Law Could Improve Diabetes Care

This is possible thanks to the Care for School Children with Diabetes Act, which both the N.C. House and Senate supported in unanimous votes and which Gov. Mike Easley signed into law in early September.

The purpose of the law is to protect the safety and education of diabetic students by allowing them to check their insulin in the classroom without aid and to ensure that school nurses and faculty are educated about their needs.

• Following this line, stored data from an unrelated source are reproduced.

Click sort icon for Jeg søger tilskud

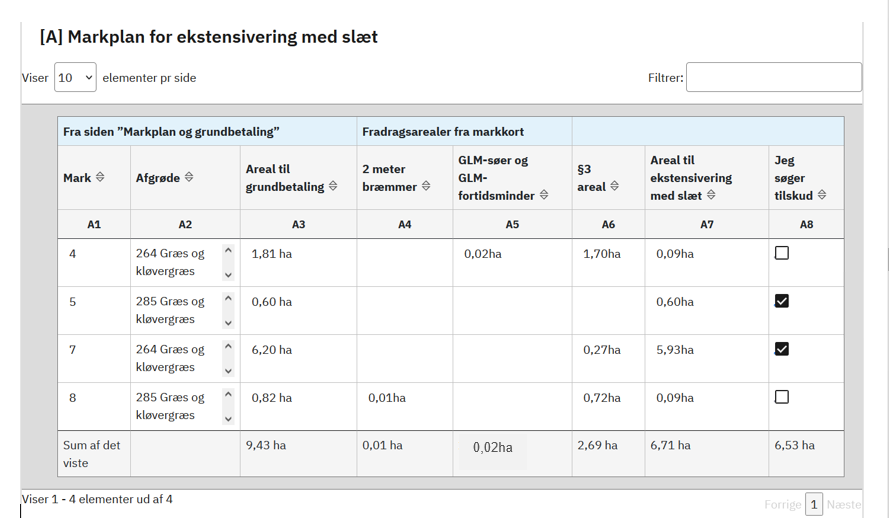point(822,196)
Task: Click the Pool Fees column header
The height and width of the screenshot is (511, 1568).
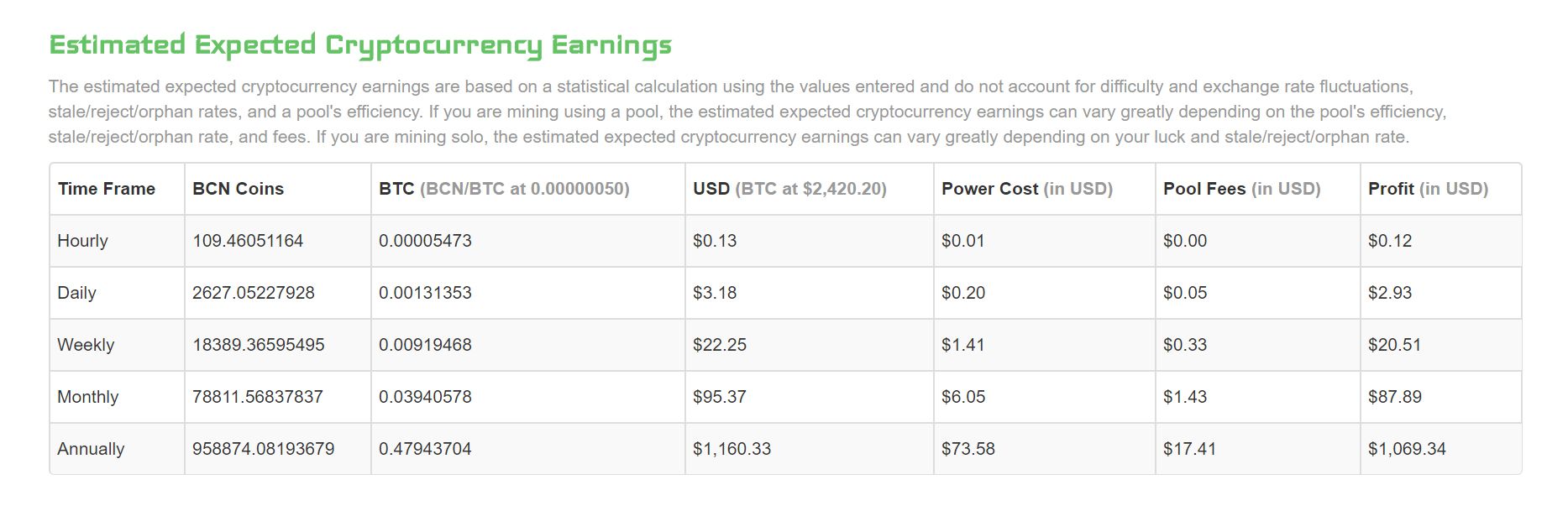Action: pyautogui.click(x=1241, y=189)

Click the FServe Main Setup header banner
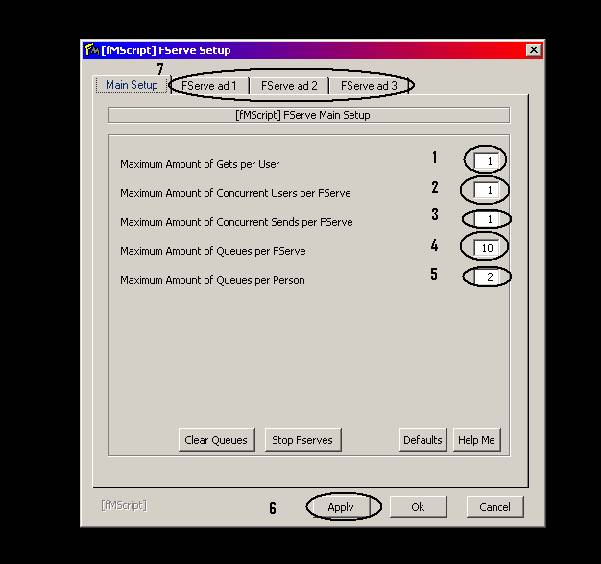click(x=308, y=115)
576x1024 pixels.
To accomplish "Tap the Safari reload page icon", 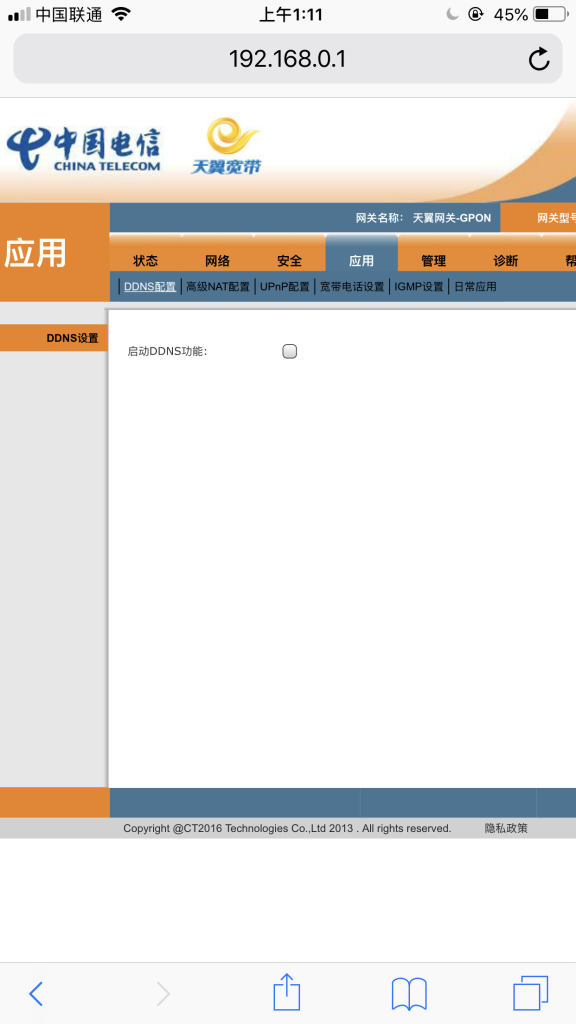I will [x=539, y=59].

North Carolina is the fourth state to pass such a law.

In the past, teachers sent students out of the classroom to nurses' and principals' offices to check their blood sugar, said Sharon Pearce, who led the push to pass the law.

"Some of them were losing up to four hours of instructional time per week," Pearce said.

Students were not allowed to carry their insulin needles -- long considered weapons -- with them in some schools.

The American Diabetes Association recommendations, which the law requires every school to meet or exceed, ask that children have "immediate access to diabetes supplies at all times, with supervision as needed."

Schools used to require supervision of students while they were doing their testing, a process Pearce's daughter goes through four to six times daily.

This is a problem for diabetic students in schools that do not employ a full-time nurse.

Kim Hoke, the spokeswoman for Chapel Hill-Carrboro City Schools, said the system's 14 schools share eight full-time and six part-time nurses.

"But most (N.C.) school systems don't have that kind of support," she said.

Stephanie Willis, school nurse for Ephesus Elementary School, estimated that Orange County has two to five diabetic students per site at the elementary level.

ADA recommends diabetic students only be required to have supervision as necessary.

"Most kids can take care of themselves," said John Bowdish, a member of the statewide Diabetes Advisory Counsel.

Under the new law, teachers will be trained to recognize signs that a child has low blood sugar. Physicians will meet with those in the schools who volunteer to learn each child's specific needs.

Some are concerned with how schools will handle the new requirements.

Neil Pedersen, the superintendent of the school system, said his concern is the responsibilities the law places on teachers and untrained staff.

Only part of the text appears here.